Clinton came in. I'm not certain what he meant and how sincere his intentions were, but he ran against Washington and he came to Washington and he got rolled...

In part, he was self-rolled. He set himself up in different ways. It's difficult to believe that he was 100 percent sincere in his outsider claims, because as soon as you start to see his modus operandi with all these Arkansas fat cats, it becomes clear that his way of dealing with things in Arkansas was to be part of the lobbyist crowd, to get contributions from the CEOs, and to basically work with them. In the context of Arkansas, he would have been slightly left of center, I suppose, but not in any way that he couldn't work with Walton and Tyson and the whole crowd. He did. And Hillary was on the boards of some of those companies. So, we shouldn't have believed it. He talked the talk, but he didn't walk the walk.
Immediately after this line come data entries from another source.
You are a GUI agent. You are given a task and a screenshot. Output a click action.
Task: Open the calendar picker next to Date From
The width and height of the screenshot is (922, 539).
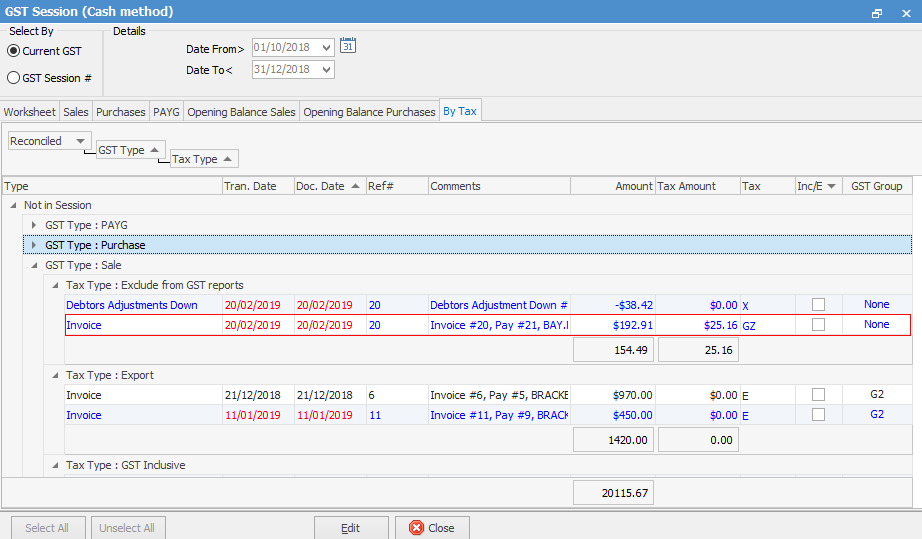(x=348, y=46)
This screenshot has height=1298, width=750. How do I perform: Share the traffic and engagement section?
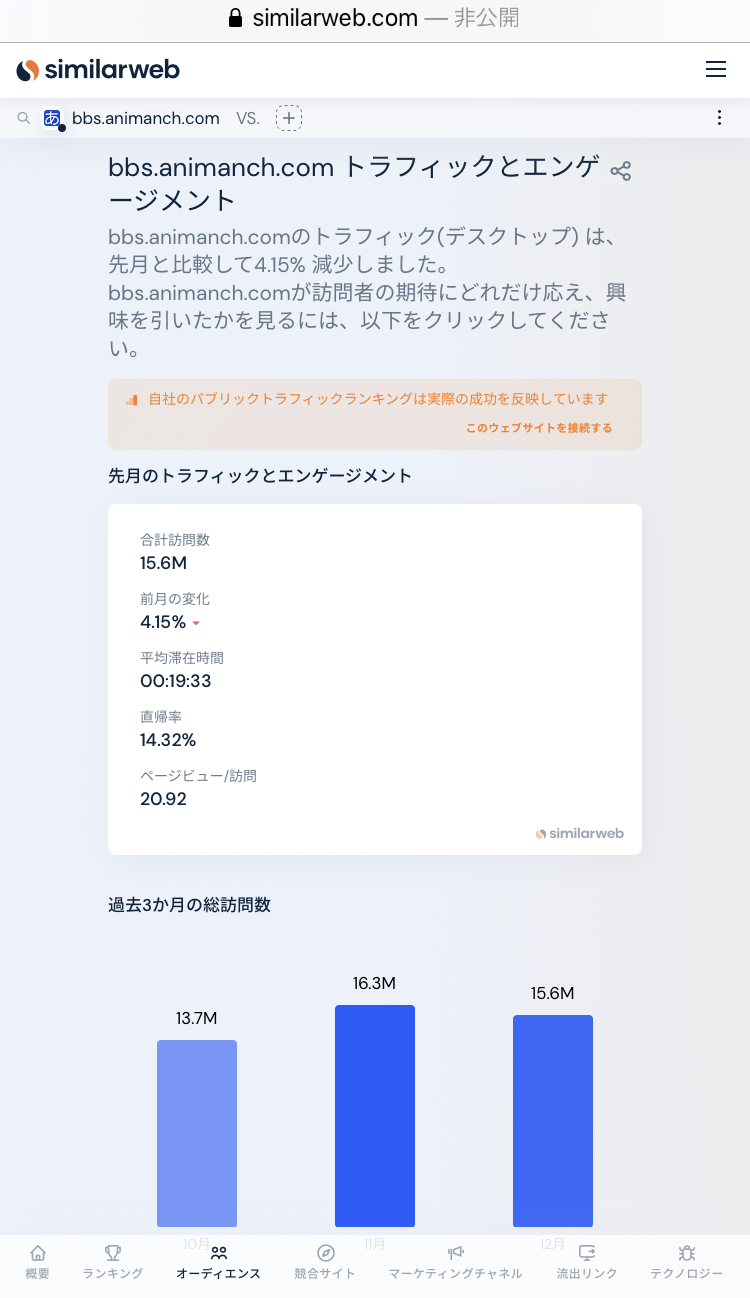[x=621, y=171]
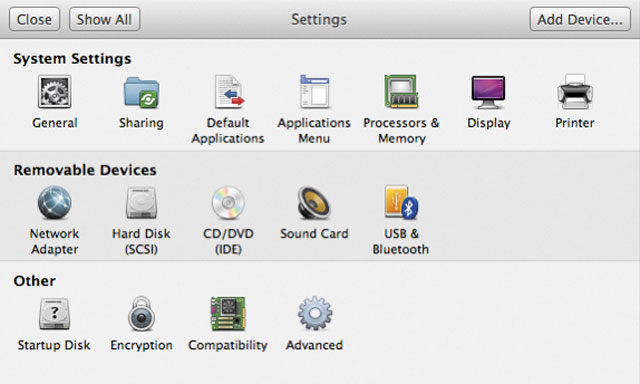This screenshot has width=640, height=384.
Task: Click the Close button in toolbar
Action: (x=34, y=19)
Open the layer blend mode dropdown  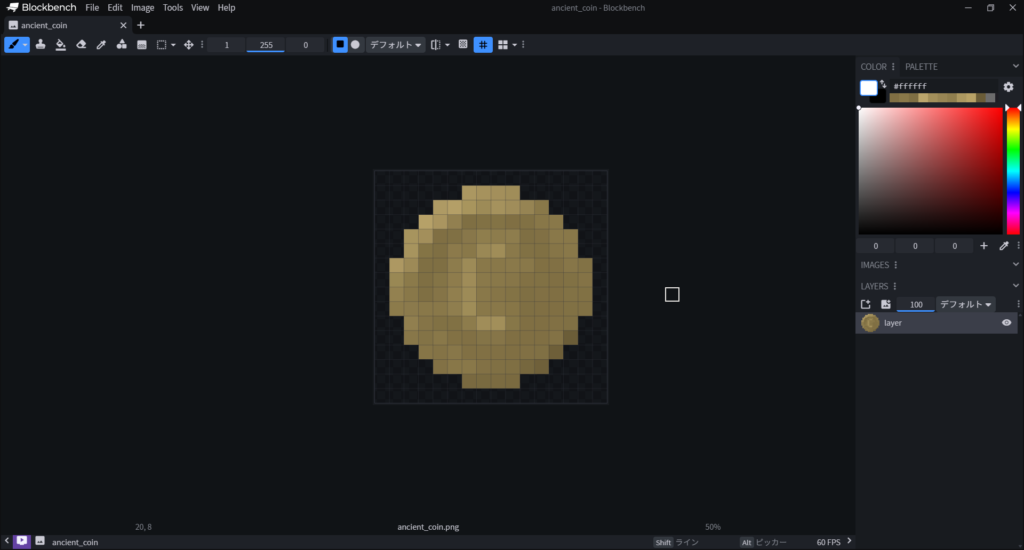965,304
When he came to Washington, who did he sign up? Lloyd Cutler, Ron Brown, Vernon Jordan, Mickey Kantor—obviously not people who were enemies of the lobbying establishment.

Then, when he did the tax and budget package, the administration made deal after deal after deal with lobbyists. They did the same thing on NAFTA. So basically, they legitimatized interest group politics by the way they behaved as well as the way he dealt with the insiders almost from the start.


Everybody says that the tough DLCer Rahm will make sure that this new White House will not make the same mistakes that Clinton did. I sincerely hope that's true. One thing I do know is that this is not 1992. (I was a lot younger then.) If the Democrats are going to refight the last war, I sure hope they understand what actually went wrong in the last one. The villagers certainly don't.



Update: I left out that Clinton also made the mistake of naming a couple of actual liberals to his cabinet. He was told by the village in no uncertain terms that they had to go and he withdrew their nominations. The result was that he nominated an Attorney General who appointed a special counsel every time the Republicans sneezed (even while the Democrats controlled congress.) And in his further zeal to appease these "critics" he appointed an FBI head who was a rightwing zealot and who actively conspired with Republicans against him. Let's hope they've learned from those experiences as well.